VERBA PÚBLICA EM XEQUE

STF tenta intimar Mário Frias por verba de filme de Bolsonaro

Mário Frias, Flávio Bolsonaro e Jim Caviezel nos bastidores de Dark Horse.
O deputado Mário Frias, o senador Flávio Bolsonaro e o ator Jim Caviezel, que interpreta o ex-presidente Jair Bolsonaro no filme 'Dark Horse' (O Azarão).

Deputado do PL-SP destinou R$ 2 milhões a ONG ligada à produtora do filme sobre ex-presidente, enquanto Justiça tenta intimá-lo há mais de um mês.

O Supremo Tribunal Federal (STF) enfrenta dificuldades para intimar o deputado Mário Frias (PL-SP) há mais de um mês, em uma apuração de possíveis irregularidades na destinação de R$ 2 milhões de emendas parlamentares. A decisão, tomada pelo ministro Dino em 21 de março de 2026, busca esclarecimentos sobre repasses a uma organização não governamental (ONG) que possui laços com a produtora do filme 'Dark Horse', que retrata a vida do ex-presidente Jair Bolsonaro (PL). Este cenário levanta sérias questões sobre a transparência no uso de verbas públicas e a fiscalização da conduta de parlamentares, afetando diretamente a confiança da sociedade nas instituições.

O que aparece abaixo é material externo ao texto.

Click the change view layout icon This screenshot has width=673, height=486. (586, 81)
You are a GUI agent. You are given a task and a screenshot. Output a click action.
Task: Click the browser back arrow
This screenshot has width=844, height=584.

As emendas parlamentares são recursos cruciais que visam atender às necessidades da população. Quando surgem suspeitas de mau uso ou de direcionamento para fins questionáveis, como um filme com evidente viés político-ideológico, a confiança pública é abalada. A dificuldade da Justiça em realizar uma intimação de um deputado federal adiciona uma camada de preocupação sobre a efetividade da fiscalização e a responsabilidade dos eleitos perante a lei. Cada centavo de dinheiro público desviado ou mal empregado representa uma oportunidade perdida para investimentos em saúde, educação ou segurança, impactando diretamente a vida de milhões de brasileiros.

O filme 'Dark Horse' ganhou destaque após reportagens revelarem que Daniel Vorcaro, dono do Master, teria financiado a produção. O senador Flávio Bolsonaro (PL) admitiu ter intermediado negociações e cobrado pagamentos de Vorcaro, que chegou a repassar cerca de R$ 61 milhões ao projeto antes de sua prisão.

A deputada Tabata Amaral (PSB-SP) acionou o Supremo pedindo a investigação dos repasses de emendas, incluindo as de Mário Frias, para o que descreveu como um "ecossistema" de empresas, gerenciado por Karina Ferreira da Gama, responsável pela produção de 'Dark Horse'. Frias, que atuou como produtor executivo do filme, teria destinado R$ 2 milhões para a ONG associada à obra.

Em 21 de março de 2026, o ministro Dino determinou que Mário Frias se manifestasse em cinco dias sobre os fatos apresentados pela deputada Tabata Amaral. No entanto, o processo não avançou. Em 14 de abril de 2026, o STF registrou que um oficial de Justiça realizou três tentativas de intimar Mário Frias em seu gabinete parlamentar, sem sucesso.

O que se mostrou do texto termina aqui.